I was involved in a project that required analyzing and mining information of interest from large network traces (spanning TB’s of data). This was my first time with network data of this magnitude so i learnt quite a few things by hit and trial. I decided to do a quick post to summarize my experience and ‘humble’ insights!
1. Whenever you get a dataset, don’t take the data-provider’s word for it. Do the following:
a): Find out what are the time settings on the machine on which the capture was taken.
Reason: All capture files actually maintain timestamps in terms of the standard epoch (The time in seconds since epoch (Jan 1, 1970 00:00:00)). However, any tool you use to view the dump file will change this time according to the local time settings on your machine. Most tools, including Wireshark even change the sequence of packets so don’t believe what you see in Wireshark and use your own script to verify timestamps.
b): Calculate the duration of capture by subtracting start timestamp from the end timestamp. If the duration makes sense, you are good to go, otherwise you’ll have to write a script to print interarrival times between packets and mark the ones in which this time is unacceptably large. You might want to investigate why.
c): Run a script to calculate incomplete handshakes. It will give you an idea what kind of data you have at hand.
d): Run a script to calculate data loss based on packet Seq and Ack numbers.
2. Split the data into 1 GB files. Can’t emphasize this enough. Barring the initial overhead involved in splitting the file (took about 10 hours to split 238 GB), it saves so much time and effort and makes debugging alot easier. If a script halts, you know where to restart or where to look for problem. Also, many so called state of the art tools tend to crash when presented with a large chunk of data.

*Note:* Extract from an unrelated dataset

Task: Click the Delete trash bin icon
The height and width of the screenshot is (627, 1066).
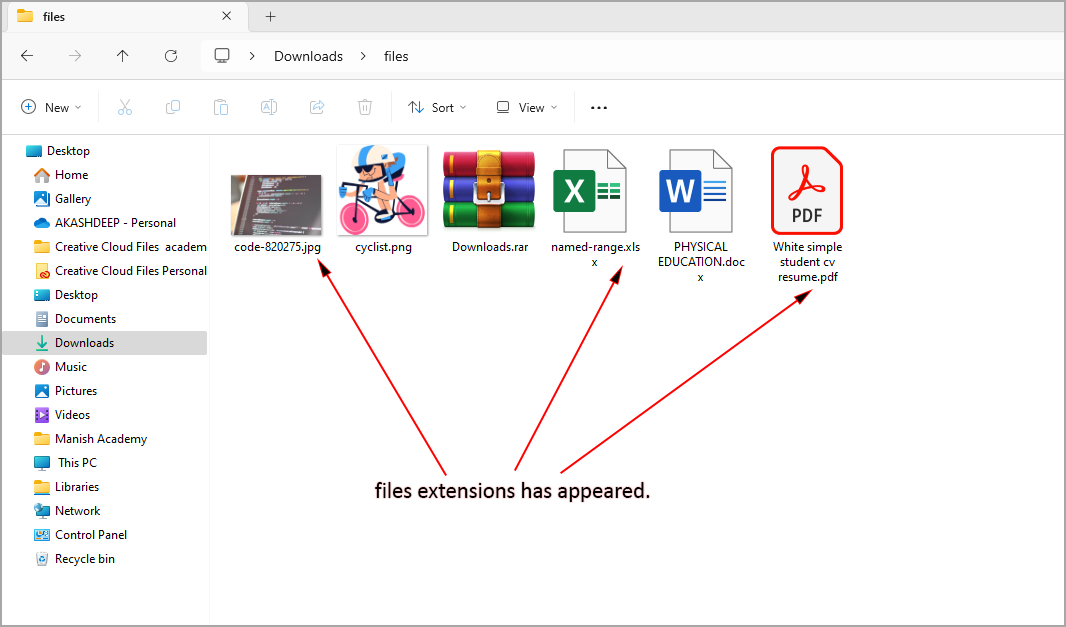Action: coord(365,107)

3. You *may* want to further split data based on ibnound and outb ound traffic. Alternately, instead of physically seperating inbound and outbound traffic, you can implement filters in your script (i prefer this .
4. Make provision for statefulness in all your scripts. Print out useful information in log files so that even if the script crashes, you can pinpoint the problem.

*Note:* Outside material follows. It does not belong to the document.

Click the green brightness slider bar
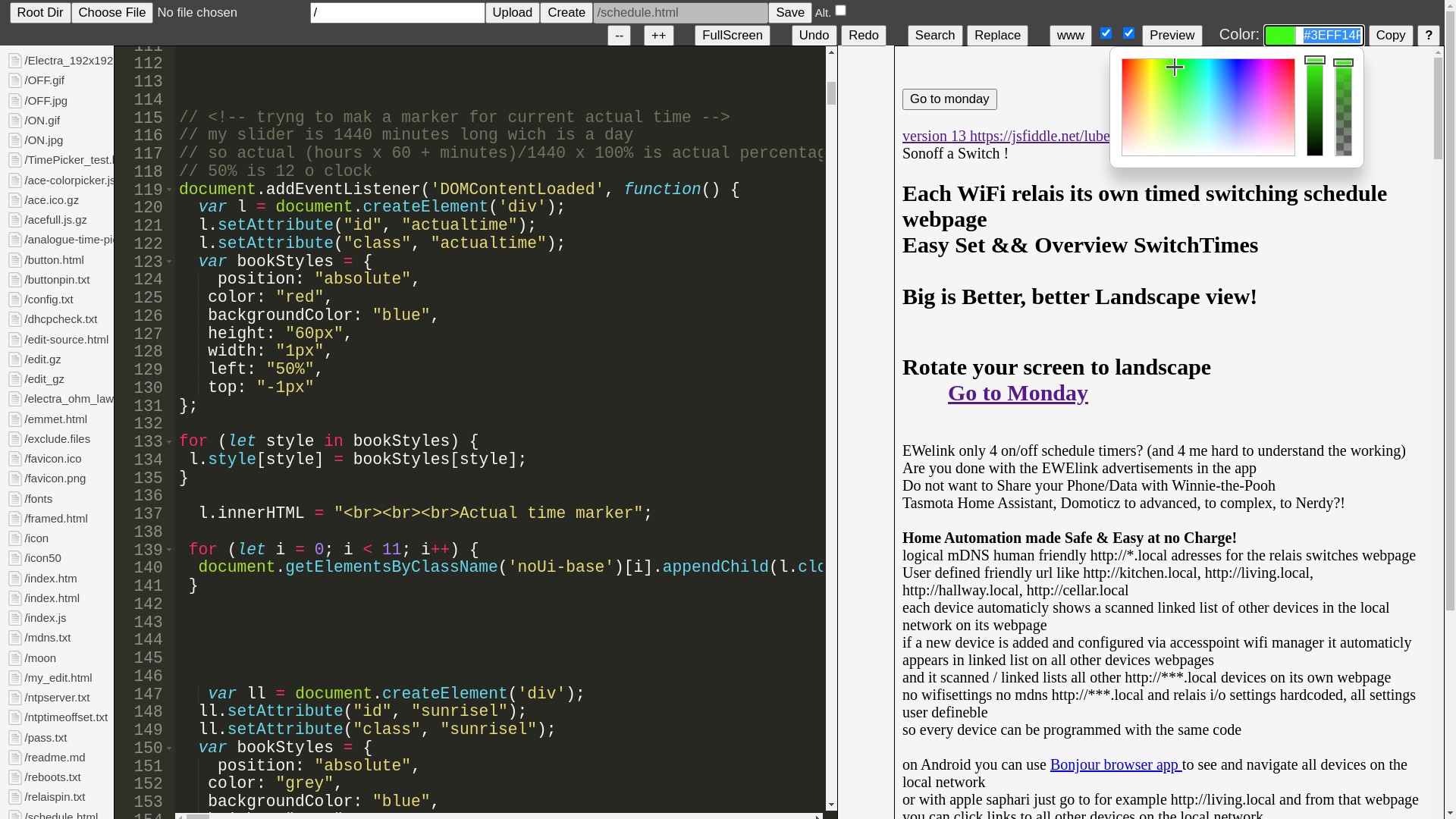This screenshot has height=819, width=1456. click(x=1314, y=106)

5. Always test your script on a small chunk of data before unleashing it on the data giant.
6. Python+Scapy is a bad bad choice for parsing pcap files. In high level languages, Java’s jpcap is probably the best bet. A python script that took above 72 hours to parse 238 GB data, did the same in 2.30 hours when reimplemented in Java.
7. Enable remote access on your machines. Saves a great deal of time. But be ‘careful’ — don’t turn it into a hacker fiesta!
8. Replicate data and results wherever they can fit. Hard disks will fail, computers will crash and all hell will break loose the moment you decide to do anything worthwhile with your data.
Now that i am familiar with Bro IDS, i intend to do a re- of this post mentioning things you can use Bro to do for you. Why reinvent the wheel? See you again, soon-